### Supplied records

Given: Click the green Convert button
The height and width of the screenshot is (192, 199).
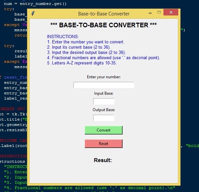Looking at the screenshot, I should tap(103, 130).
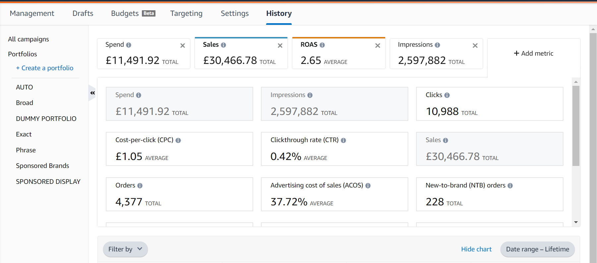The width and height of the screenshot is (597, 263).
Task: Dismiss the Impressions metric card
Action: coord(475,46)
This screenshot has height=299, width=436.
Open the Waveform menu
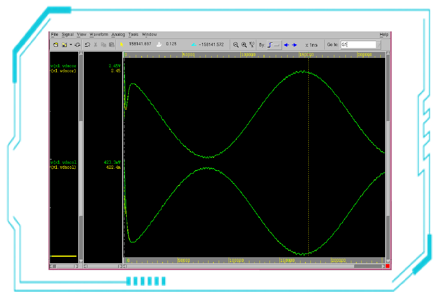(99, 34)
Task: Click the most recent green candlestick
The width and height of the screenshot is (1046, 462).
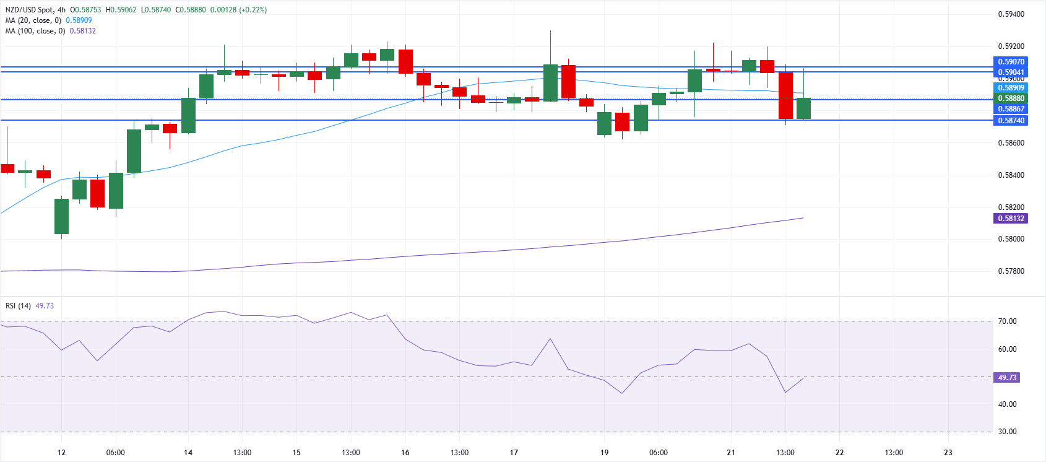Action: 803,108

######

* _Task brief_
Every line of the entries above that contains the word "green" must be tallied, and the number alone reported.

* _Exercise output_
2